Israeli army spokesman Avichay Adraee said the artillery was deployed to provide support for the ground operations as the forces advance towards new goals.

Former deputy chief of staff of operations in the Lebanese Armed Forces retired General Hassan Jouni and founder and CEO of the Institute for Near East and Gulf Military Analysis (INEGMA) Riad Kahwaji agreed that the deployment of the artillery was normal in the field battle.

Jouni told Asharq Al-Awsat that the first line of villages was now under Israeli control through fire, while Kahwaji said they are effectively occupied and now Israel can advance on the second line.

Jouni disagreed on calling it an occupation, saying Israel was controlling it by force. Its military can roam the area, but it still comes under attack. It has also not built any defensive posts that allow it to establish a permanent position in the area.

The deployment of the artillery will not have a major impact on the fighting. Rather, it is aimed at firing deeper in Lebanon, he explained.

In offensive operations, artillery batteries are moved forward as forces advance. This is what Israel is doing. It has moved up to the second line of villages, but does not consolidate its occupation of villages, he said.

The first line will become occupied once Israel seizes control of the second, Jouni went on to say.

As it stands, the army is being met with fierce resistance by Hezbollah on the second line, especially in the Tayr Harfa region and leading to Chamaa.

Chamaa is significant because it lies between two valleys and is the only route to al-Bayyada, whose capture would be a major achievement given its geographic location, Jouni said.

Kahwaji, meanwhile, asserted that the first line of villages has been occupied by Israel, which has allowed it to move on to the second line.
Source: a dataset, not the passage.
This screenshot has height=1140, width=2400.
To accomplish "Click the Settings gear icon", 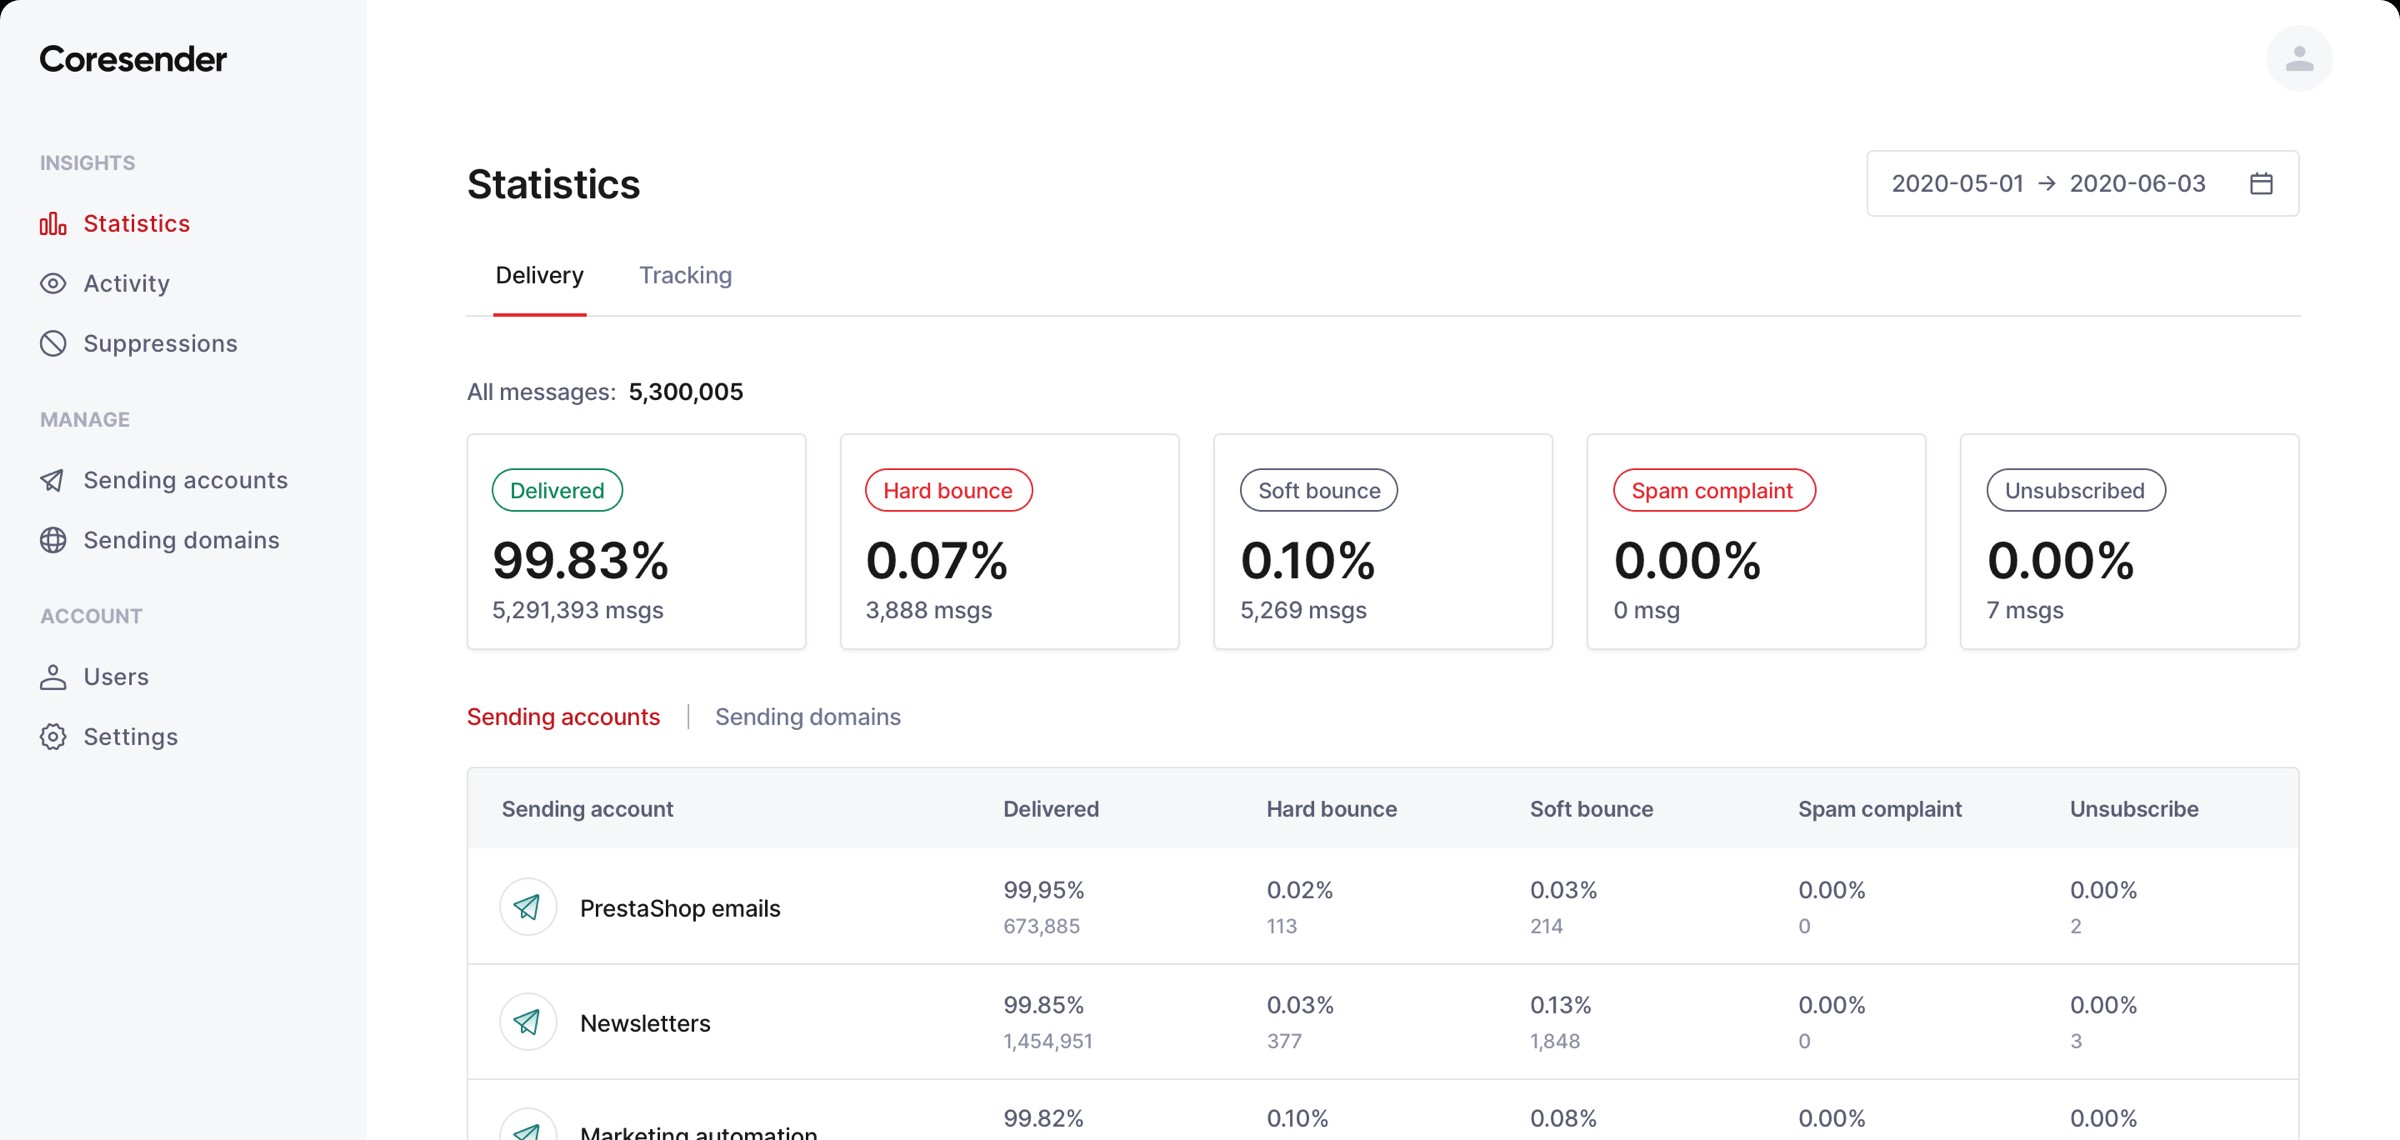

The deployment of the artillery confirms this advance. Moreover, the forces will be stationed around the artillery to defend it, so they would have effectively established a foothold in the area.

On the ground, an Israeli airstrike targeted the main water facility in the southern port city of Tyre, killing two local officials and injuring two others, further compounding southern Lebanon’s worsening water crisis, Lebanon’s state media said.

The attack severely damaged the facility, prompting the Tyre Municipality to urge residents to ration water use until repairs can be made, NNA said on Monday.

Those killed in the attack included Samer Shaghri, a local elected official called a mukhtar who handles residents’ administrative affairs, and Qassem Wehbi, the deputy mayor of Burj al-Shamali, a town east of Tyre.

This strike is part of a broader pattern of bombardments in the 13-month conflict between Hezbollah and Israel that, according to an October 22 UNICEF report, have damaged at least 28 water facilities, cutting off access to safe water for over 360,000 people, primarily in southern Lebanon.

UNICEF’s report quoted Lebanon’s caretaker Minister of Energy, Walid Fayyad, who said, “The ongoing hostilities have inflicted severe damage on Lebanon’s essential services, leaving hundreds of thousands without access to safe water and electricity.”